━━ TEXTE FOURNI ━━

Viol de Nankin

Viol de Nankin

Massacre de Nankin

Ossements de victimes retrouvés sur le site du mémorial de Nankin
Bas-relief du mémorial de Nankin

Le massacre de Nankin (en chinois, 南京大屠杀 pinyin Nánjīng Dàtúshā), également connu sous l'appellation Viol de Nankin, est un événement de la seconde guerre sino-japonaise durant lequel l'Armée impériale japonaise se livra à des atrocités contre la population civile de la ville chinoise de Nankin et les soldats de l'armée nationaliste du Guomingdang faits prisonniers.

Ce massacre, qui débuta le 13 décembre 1937 juste après la bataille de Nankin, dura six semaines et fit entre 100 000 et 300 000 victimes suivant les sources et selon l'étendue de la zone considérée. Il eut lieu sous les yeux de nombreux Occidentaux, dont les Américains John Magee, George Fitch et Robert Wilson — seul chirurgien resté à Nankin durant le massacre —, ainsi que l'Allemand John Rabe et la missionnaire Minnie Vautrin dont les mémoires personnels ont été publiés.

Sommaire

Invasion de la Chine

Article du 13 décembre 1937 publié dans le Nichi Nichi shimbun et racontant les « exploits » des sous-lieutenants Mukai et Noda lancés dans un concours de décapitation. Arrivé au score 106 contre 105 et ne pouvant déterminer le vainqueur, le concours continua pour 150[1].

En septembre 1931, l'armée impériale japonaise envahit la Mandchourie, une province de République de Chine, suite à un attentat contre une voie de chemin de fer appartenant à une société japonaise. Cet attentat, très vraisemblablement[réf. nécessaire] réalisé par les Japonais eux-mêmes pour justifier l'invasion, marqua le début de la conquête de la Mandchourie par le Japon. En 1932, Hirohito approuva la nomination d'un gouvernement fantoche, avec à sa tête le dernier empereur de la dynastie Qing, Puyi, dans cette province chinoise, renommée Manzhouguo (ou Mandchoukouo).

━━━
━━ DONNÉES FOURNIES ━━

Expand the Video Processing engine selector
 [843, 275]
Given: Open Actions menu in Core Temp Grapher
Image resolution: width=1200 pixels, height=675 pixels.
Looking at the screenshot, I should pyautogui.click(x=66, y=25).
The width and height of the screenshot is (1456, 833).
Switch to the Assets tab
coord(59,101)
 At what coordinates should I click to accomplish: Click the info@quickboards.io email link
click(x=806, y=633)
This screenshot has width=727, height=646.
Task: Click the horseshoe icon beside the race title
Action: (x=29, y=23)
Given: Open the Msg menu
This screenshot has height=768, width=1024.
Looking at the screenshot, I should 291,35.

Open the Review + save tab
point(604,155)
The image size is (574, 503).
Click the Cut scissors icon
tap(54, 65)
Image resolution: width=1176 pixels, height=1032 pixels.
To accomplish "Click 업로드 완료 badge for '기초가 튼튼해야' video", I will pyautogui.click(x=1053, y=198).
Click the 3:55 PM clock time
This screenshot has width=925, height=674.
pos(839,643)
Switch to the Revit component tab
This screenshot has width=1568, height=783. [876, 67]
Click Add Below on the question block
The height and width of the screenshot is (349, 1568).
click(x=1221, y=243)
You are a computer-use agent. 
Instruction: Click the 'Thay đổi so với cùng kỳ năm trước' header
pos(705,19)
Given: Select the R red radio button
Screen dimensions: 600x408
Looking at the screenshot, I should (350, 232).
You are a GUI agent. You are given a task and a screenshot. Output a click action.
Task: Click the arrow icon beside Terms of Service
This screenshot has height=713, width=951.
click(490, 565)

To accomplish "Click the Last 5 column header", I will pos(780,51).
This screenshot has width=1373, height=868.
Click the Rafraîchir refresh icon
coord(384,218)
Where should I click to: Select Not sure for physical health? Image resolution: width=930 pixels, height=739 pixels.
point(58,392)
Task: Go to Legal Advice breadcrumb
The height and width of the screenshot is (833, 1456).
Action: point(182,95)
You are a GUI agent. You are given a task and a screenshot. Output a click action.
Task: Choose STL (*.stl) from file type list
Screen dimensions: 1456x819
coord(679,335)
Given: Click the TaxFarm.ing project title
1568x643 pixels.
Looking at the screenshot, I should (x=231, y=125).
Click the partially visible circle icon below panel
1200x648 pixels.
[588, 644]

━━━

◆ **TRAVAIL À EFFECTUER**:
[1] Reformulez sous forme de liste le paragraphe du texte fourni qui commence par « Ce massacre, qui débuta », en conservant ses faits essentiels.
[2] Réécrivez les lignes, de celle qui contient "Task: Go to Legal Advice breadcrumb" jusqu'à la dernière, en remplaçant "GUI agent" par "UI agent" et sans rien changer d'autre.
Le texte fourni et les lignes n'ont aucun lien entre eux.

◆ **RÉSULTATS**:
[1]
- Début : le 13 décembre 1937, juste après la bataille de Nankin
- Durée : six semaines
- Bilan : entre 100 000 et 300 000 victimes, suivant les sources et selon l'étendue de la zone considérée
- Témoins occidentaux : les Américains John Magee, George Fitch et Robert Wilson (seul chirurgien resté à Nankin durant le massacre), l'Allemand John Rabe et la missionnaire Minnie Vautrin, dont les mémoires personnels ont été publiés

[2]
Task: Go to Legal Advice breadcrumb
The height and width of the screenshot is (833, 1456).
Action: point(182,95)
You are a UI agent. You are given a task and a screenshot. Output a click action.
Task: Choose STL (*.stl) from file type list
Screen dimensions: 1456x819
coord(679,335)
Given: Click the TaxFarm.ing project title
1568x643 pixels.
Looking at the screenshot, I should (x=231, y=125).
Click the partially visible circle icon below panel
1200x648 pixels.
[588, 644]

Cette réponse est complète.